## Selected text:
####################

Kiera Stevenson is a Senior Occupational Therapist and Dance Movement Psychotherapist at Christchurch Group. Kiera has a BSc Hons in Occupational Therapy and a MA in Dance Movement Psychotherapy, as well as being a Clinical Educator for Occupational Therapy.
Based at Woodlands in York, Kiera facilitates patient assessments and therapy sessions, supporting individuals with everyday tasks to promote their independence and improve their quality of life. We spoke to Kiera to find out more about occupational therapy and dance movement therapy at Christchurch Group.
“My day is timetabled, with sessions booked in so residents and staff know what is happening throughout the day. As I have a dual role, my days vary. On a day when I am focusing on Occupational Therapy, the morning I might start with a personal care intervention, helping residents to independently get washed and dressed. Or, I may work in the gym, working on someone’s upper limb movement or in the kitchen helping somebody make breakfast. I carry out about four sessions with different individuals in the morning, helping to promote independence where possible.
At lunchtime, I mostly try to schedule a session helping residents independently make their own lunch, before I have my own break. During the afternoon, I’ll see another four or five people, perhaps going to the local community shops or helping them to find a comfortable posture and seating position.
On the days I’m working as a Dance Movement Psychotherapist, following the handover I set up my movement psychotherapy room. This involves making the room totally private, to ensure the therapy is totally confidential. I use movement as a basis for communication and expression, using body movement and dance to help an individual integrate emotional, cognitive, physical, social and spiritual aspects of self. I see about five patients during the day and perhaps a group of people in the afternoon as a group session. Dance Movement Psychotherapy can Increase self-confidence and help individuals express or manage their overwhelming feelings or thoughts.

####################

## Material supplied:
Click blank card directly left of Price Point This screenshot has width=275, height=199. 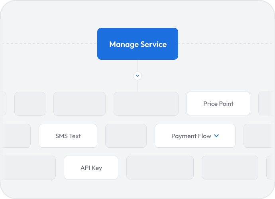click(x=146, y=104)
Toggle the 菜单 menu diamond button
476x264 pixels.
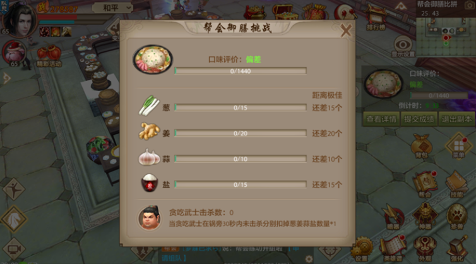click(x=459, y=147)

####################

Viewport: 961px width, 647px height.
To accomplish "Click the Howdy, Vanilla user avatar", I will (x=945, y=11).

####################

## Exercise requirements:
- A) From the profile of Kiera Stevenson, extract the stretch from "On the days" through "feelings or thoughts.".
- B) Answer these questions using the profile of Kiera Stevenson:
(i) Where is Kiera based?
(ii) About how many sessions does she carry out in the morning on an Occupational Therapy day?
(iii) About how many patients does she see during the day when working as a Dance Movement Psychotherapist?
- C) Go on with the profile of Kiera Stevenson from where it stops.

## Answers for this exercise:
- A)
On the days I’m working as a Dance Movement Psychotherapist, following the handover I set up my movement psychotherapy room. This involves making the room totally private, to ensure the therapy is totally confidential. I use movement as a basis for communication and expression, using body movement and dance to help an individual integrate emotional, cognitive, physical, social and spiritual aspects of self. I see about five patients during the day and perhaps a group of people in the afternoon as a group session. Dance Movement Psychotherapy can Increase self-confidence and help individuals express or manage their overwhelming feelings or thoughts.

- B)
(i) Woodlands in York.
(ii) About four.
(iii) About five.

- C)
One of the most challenging things about my job is seeing individuals come to terms with their condition and realising how it will affect their life. Sometimes the person may find this very hard and it takes time to work through things together. It is rewarding when we make it to the goal in the end. Observing and being a part of the positive progress my residents have made is guaranteed to put a smile on my face.
To do this job you need creativity, patience and confidence. Being a part of such a caring and enthusiastic team – who are all so motivated by patient improvement and willing to help in anyway – gives me confidence in the enormous difference we can make for our residents.
In the future, I’d like to progress in my Occupational Therapy career and specialize further. I’d also like to set up my own Dance Movement Psychotherapy practice to allow people of all abilities and conditions in the community access the supportive therapy. I’d also like to have the experience of continuing my clinical practice in another country.”